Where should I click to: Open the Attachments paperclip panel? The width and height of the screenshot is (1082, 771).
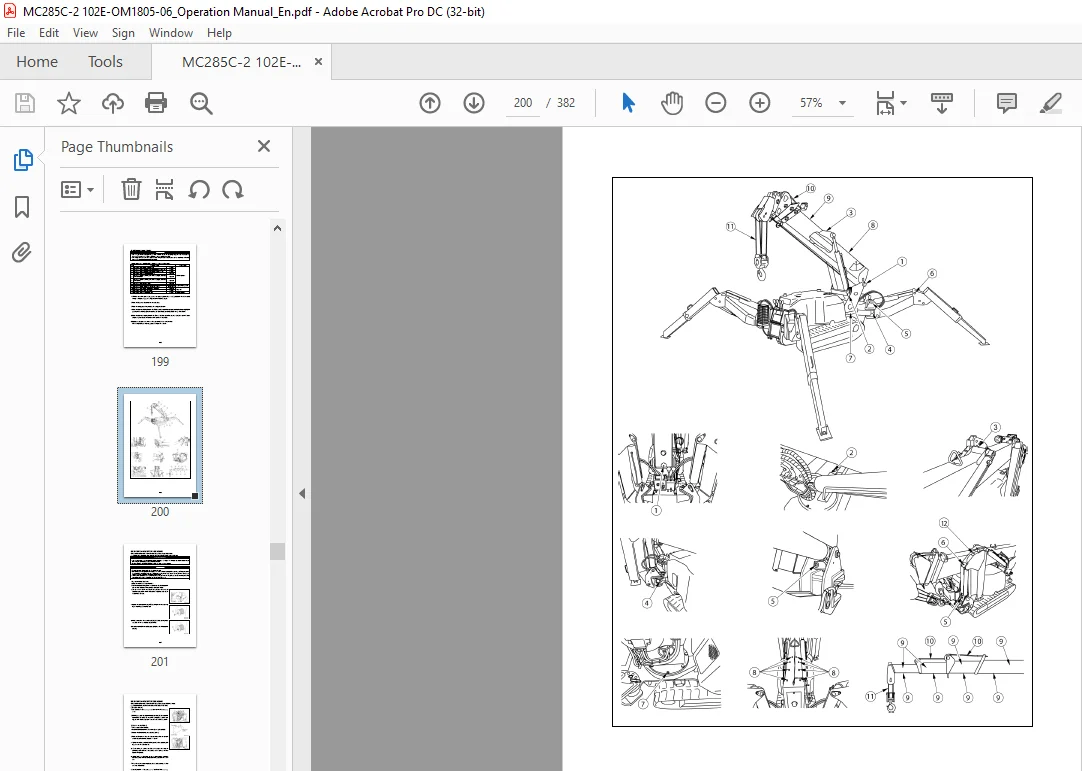pos(22,253)

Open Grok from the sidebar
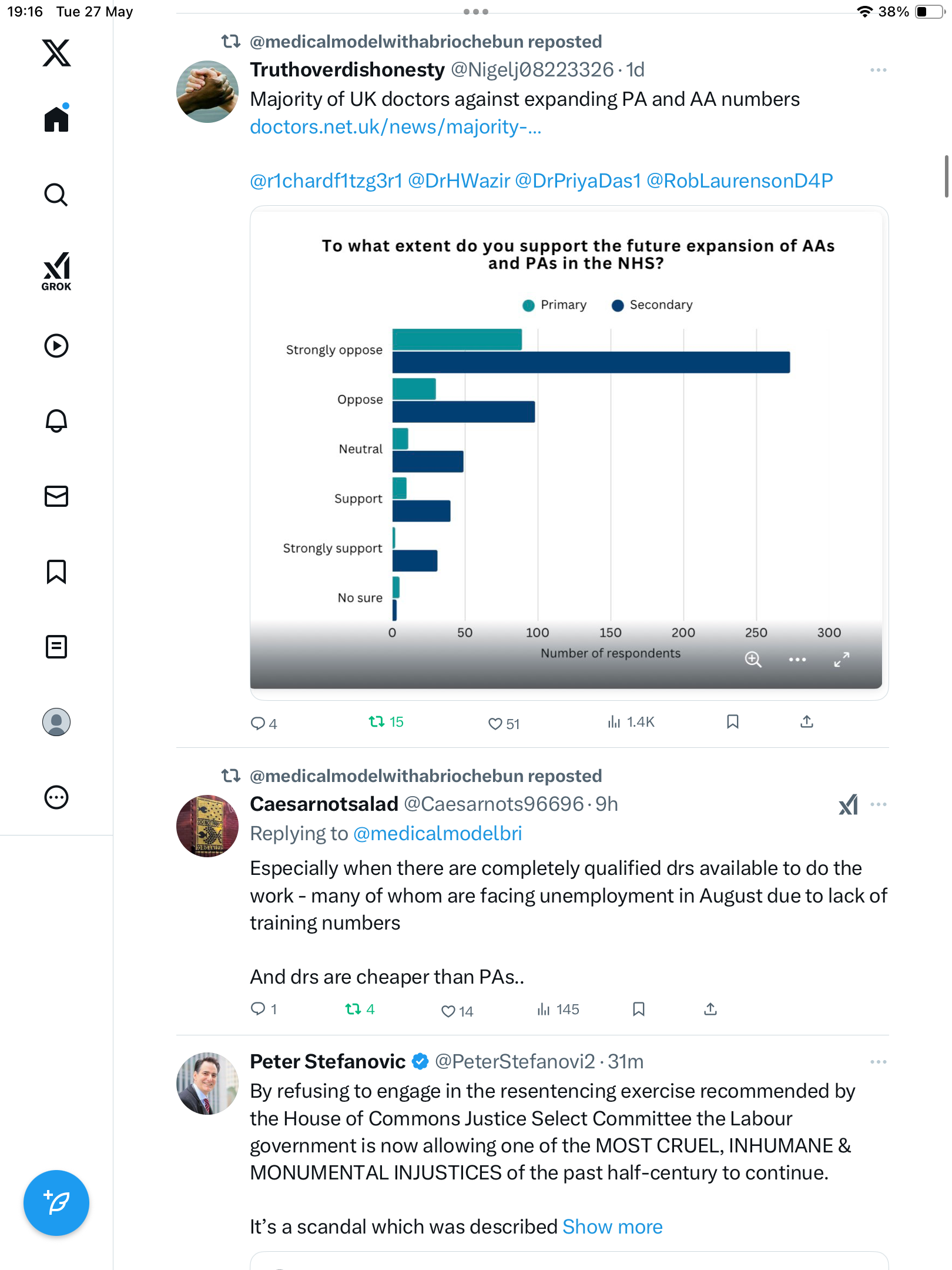[x=56, y=271]
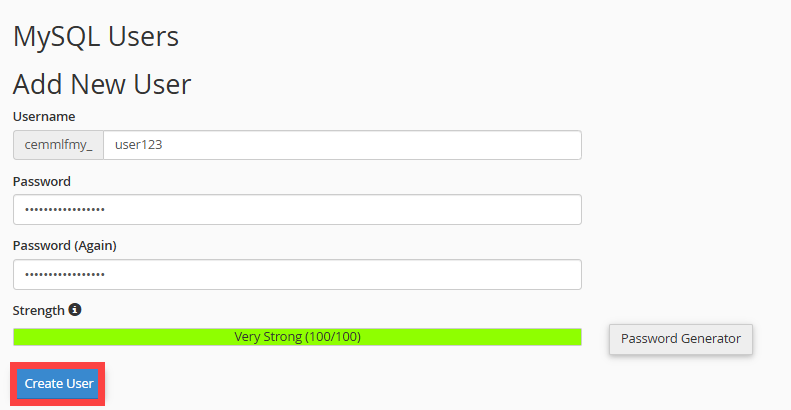Place cursor on user123 text

tap(139, 145)
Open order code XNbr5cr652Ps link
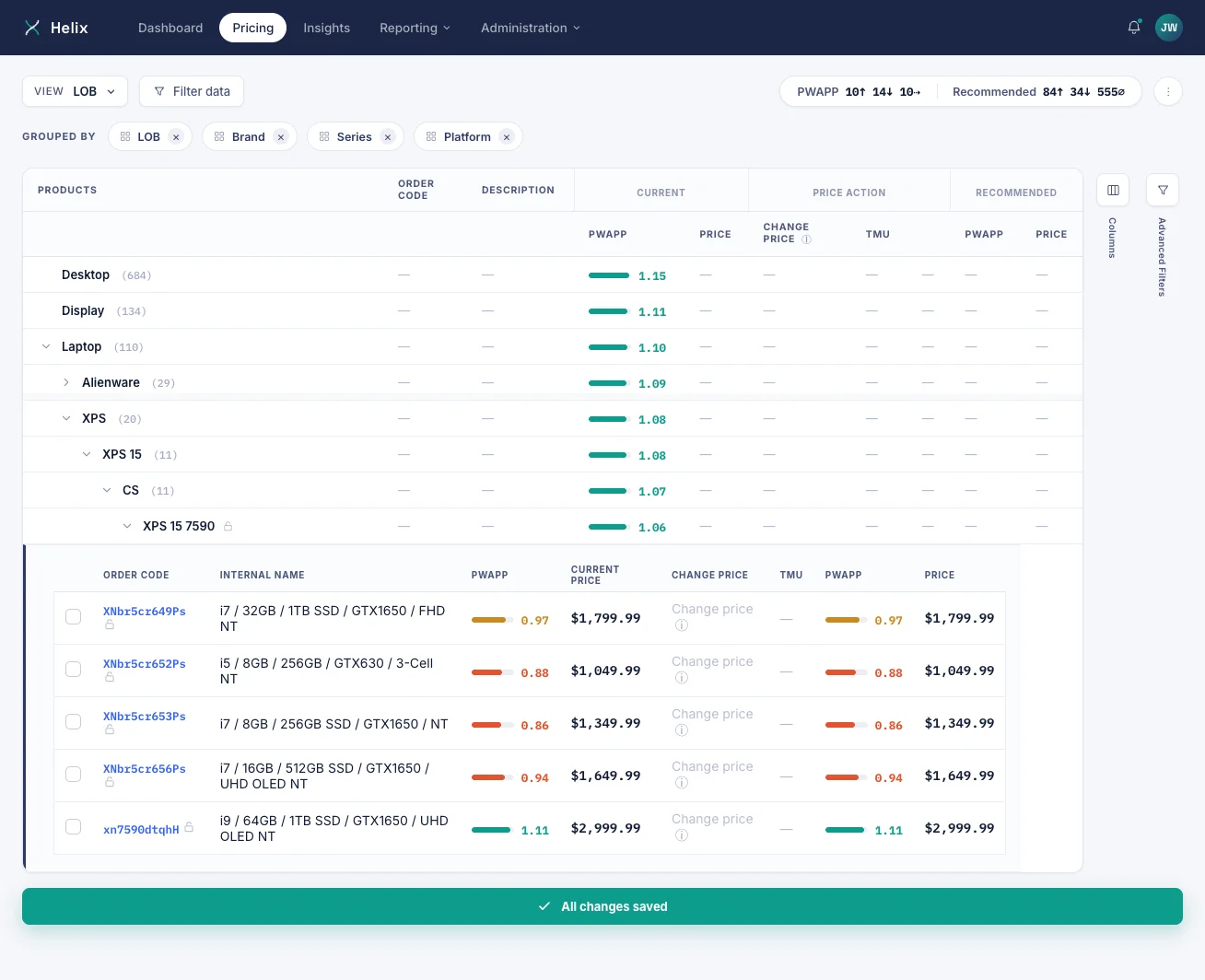 pyautogui.click(x=145, y=664)
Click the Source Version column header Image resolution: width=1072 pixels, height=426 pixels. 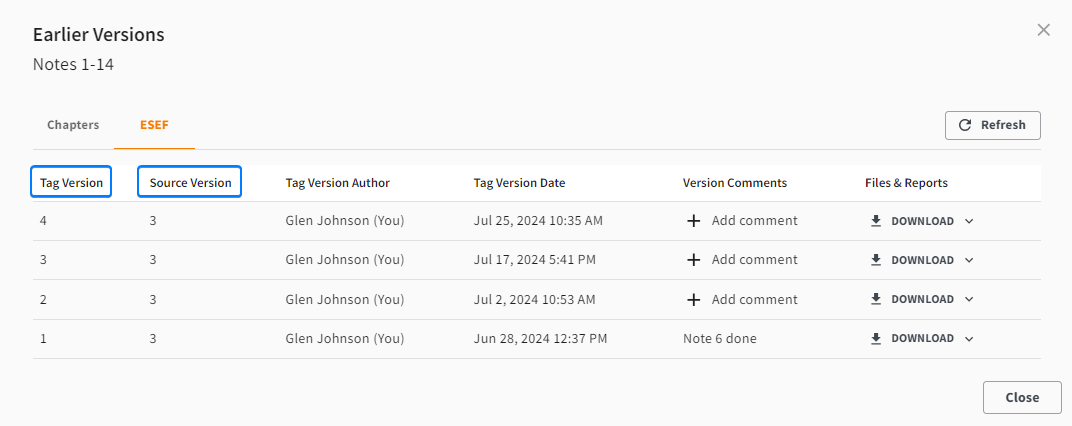[x=190, y=183]
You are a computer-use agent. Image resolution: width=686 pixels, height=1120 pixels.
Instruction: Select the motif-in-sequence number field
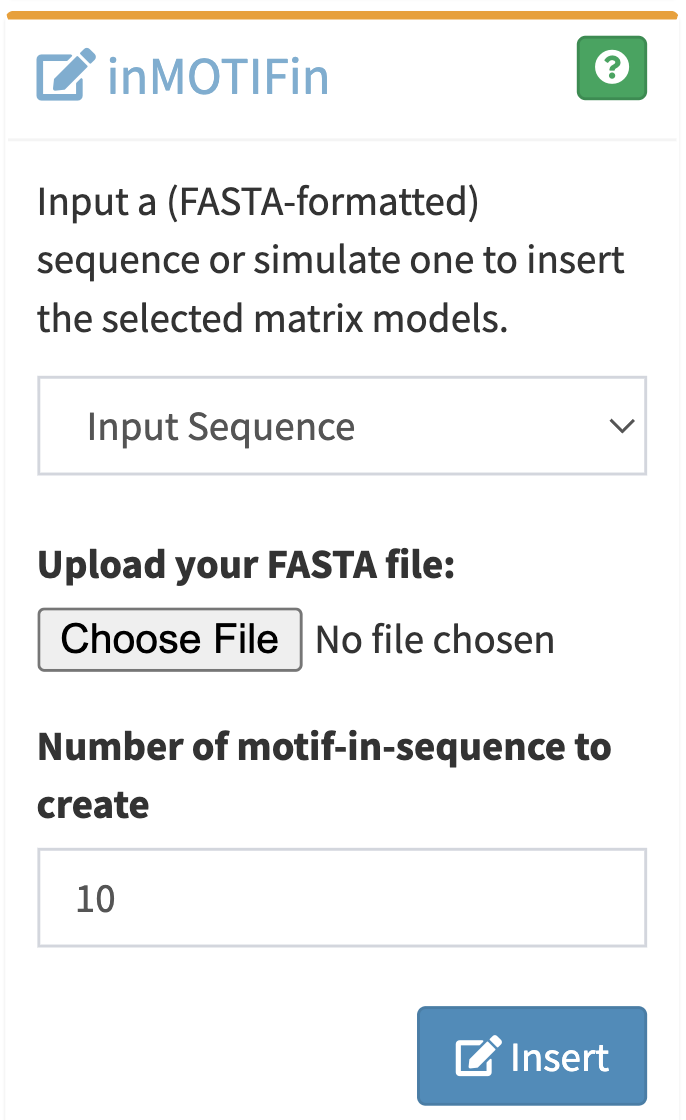tap(342, 897)
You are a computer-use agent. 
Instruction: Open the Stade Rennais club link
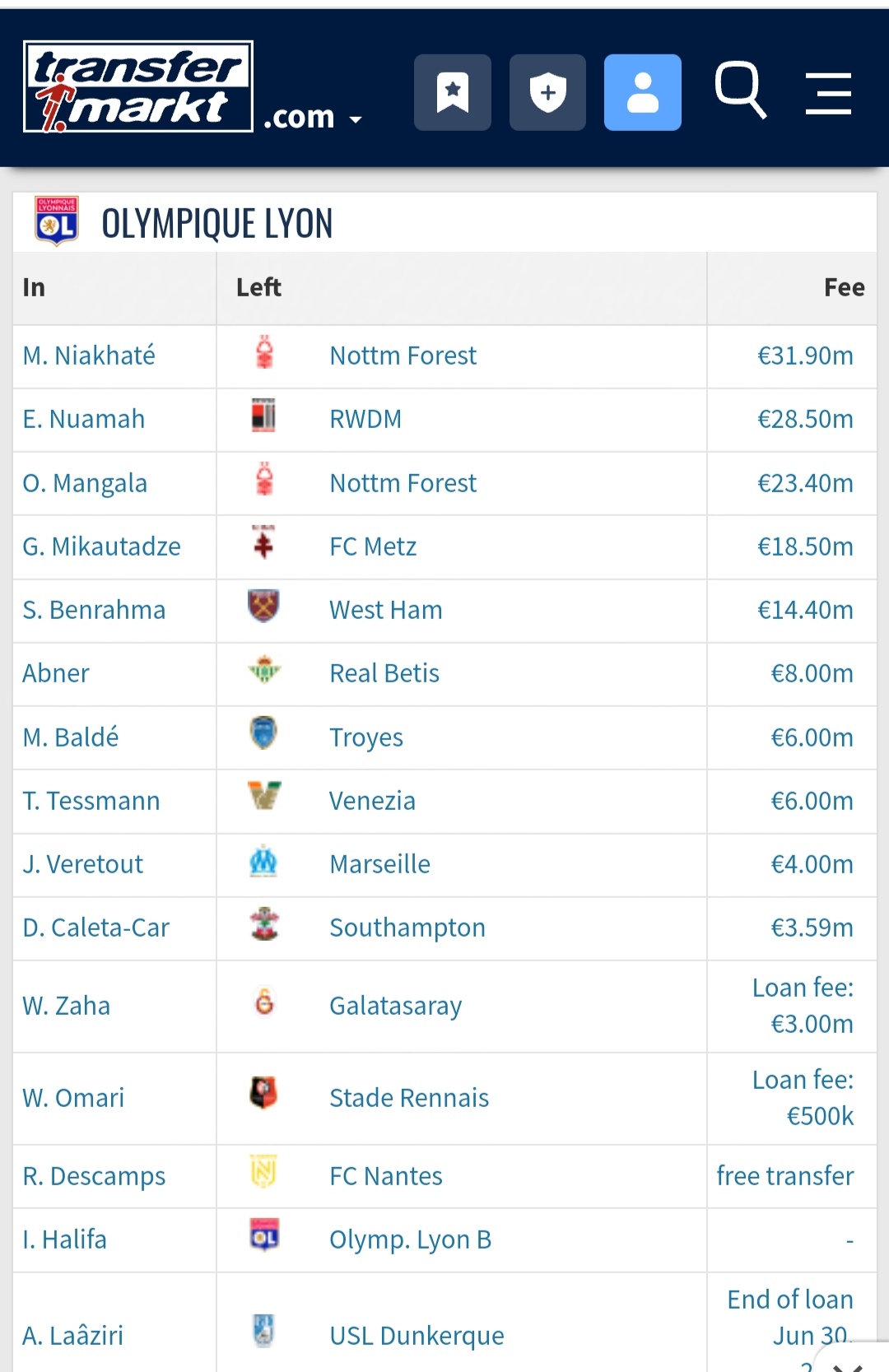(x=409, y=1098)
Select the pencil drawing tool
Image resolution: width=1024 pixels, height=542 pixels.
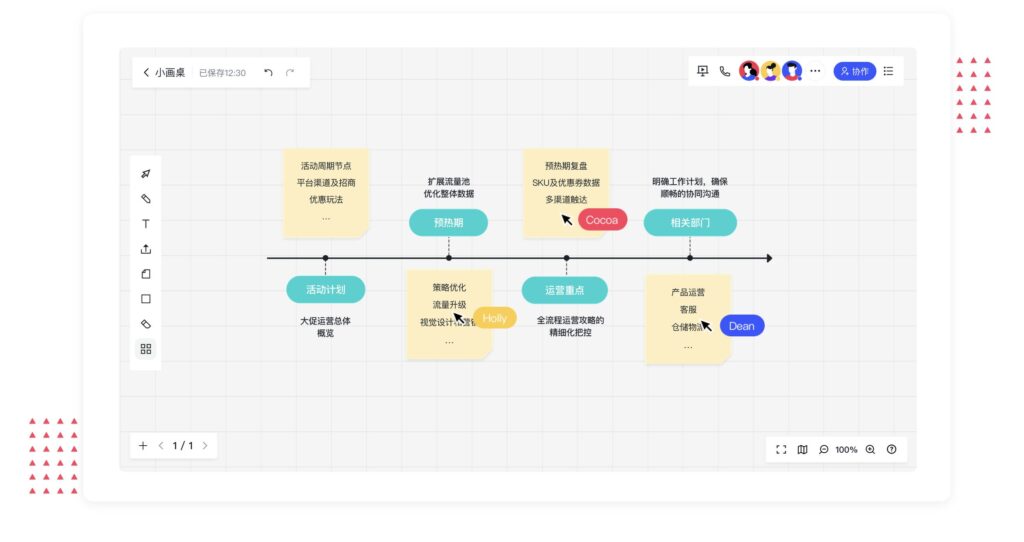pos(146,199)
+ + + + +
Go line by line through the records above and copy each one containing "computer".

| SOLUTION FOR THIS TASK |
You are a computer-use agent. Image resolution: width=686 pixels, height=1120 pixels.
You are a computer-use agent. 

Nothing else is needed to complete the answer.